EXCERPT TO READ:
######
Mark Twain's America, by Bernard DeVoto
(Boston: Little, Brown, and Company, 1932): 321
Reviewed by David Ward
Bernard DeVoto's book Mark Twain's
America is an interesting but often wordy read that
suffers from the authors inability to focus on his
self-declared purpose. It is as if DeVoto isn't sure if he
wants to write about America, Mark Twain, or how misled
other authors are in regards to Twain and his literature.
At times he does a great job of tying in the writer with
his country, and how America shaped Twain and vice versa.
At others, however, he spends pages telling stories and
citing countless names and places that seem completely
impertinent to DeVoto's task at hand. He concludes
strongly, making solid points to finalize his argument, but
one cannot help but be left a little confused as to
DeVoto's primary purpose and, in turn, cannot discern
whether he has supported that argument
effectively.
To open the book, DeVoto includes a foreword to
explain precisely what his book is going to be and what it
will not. The key passage that expresses DeVoto's direction
in his work states, "I have no interest beyond (Twain's)
######
ITEMS:
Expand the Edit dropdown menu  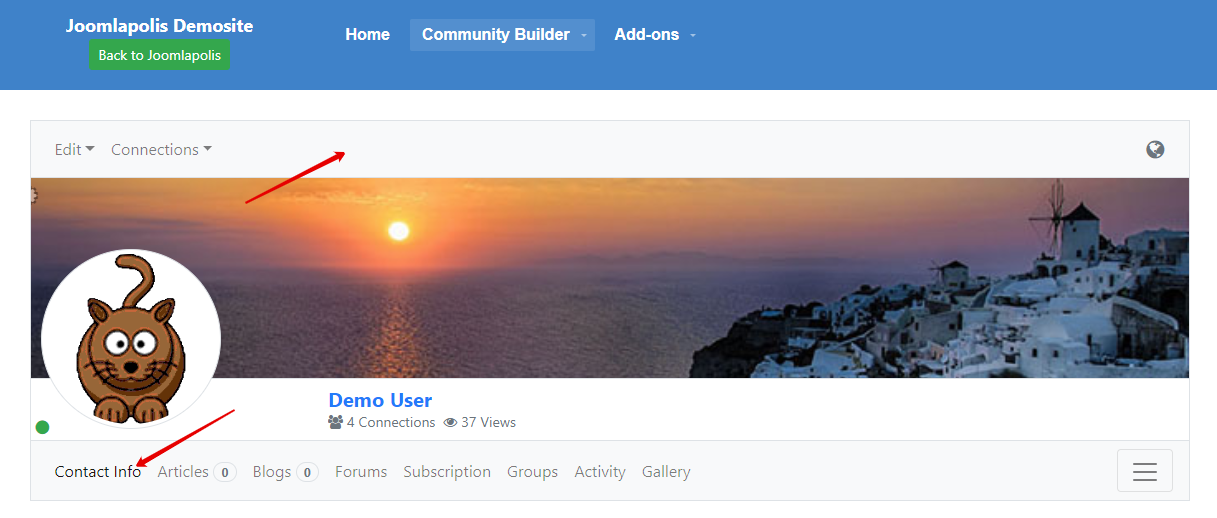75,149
######
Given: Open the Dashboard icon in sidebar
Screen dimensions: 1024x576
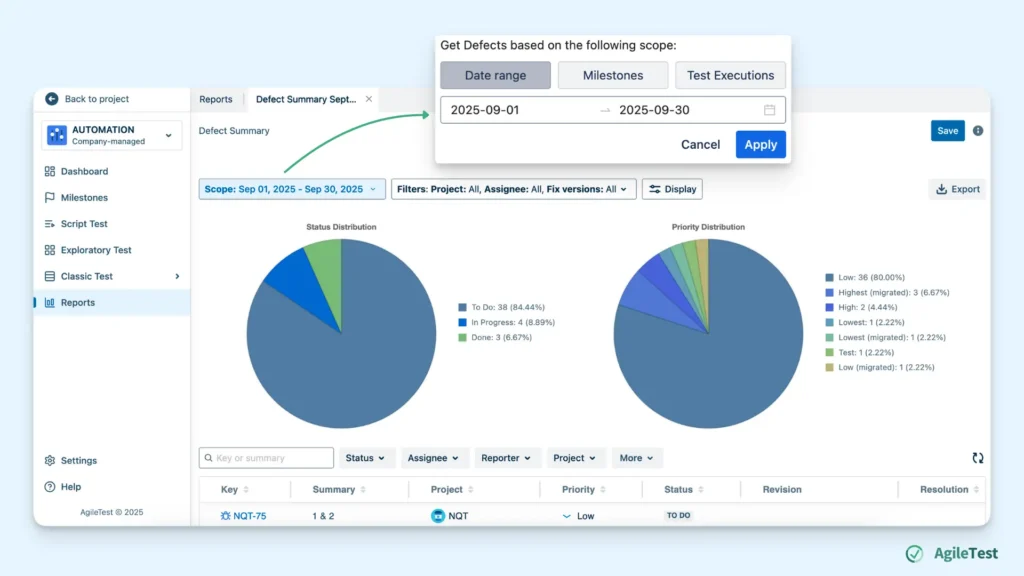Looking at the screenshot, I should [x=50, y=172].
######
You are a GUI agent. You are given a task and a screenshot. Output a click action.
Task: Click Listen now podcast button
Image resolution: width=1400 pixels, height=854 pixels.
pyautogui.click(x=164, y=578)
######
REQUIRED WORK:
1. According to the book review, who reviewed Mark Twain's America?
2. List the three things the book review says DeVoto seems unsure whether he wants to write about.
3. Please reproduce the passage of the book review between "At others, however, he" and "interest beyond (Twain's)", inclusive.
The listing has no connection to the book review.

PROBLEM SOLUTIONS:
1. David Ward

2.
- America
- Mark Twain
- How misled other authors are in regards to Twain and his literature

3.
At others, however, he spends pages telling stories and
citing countless names and places that seem completely
impertinent to DeVoto's task at hand. He concludes
strongly, making solid points to finalize his argument, but
one cannot help but be left a little confused as to
DeVoto's primary purpose and, in turn, cannot discern
whether he has supported that argument
effectively.
To open the book, DeVoto includes a foreword to
explain precisely what his book is going to be and what it
will not. The key passage that expresses DeVoto's direction
in his work states, "I have no interest beyond (Twain's)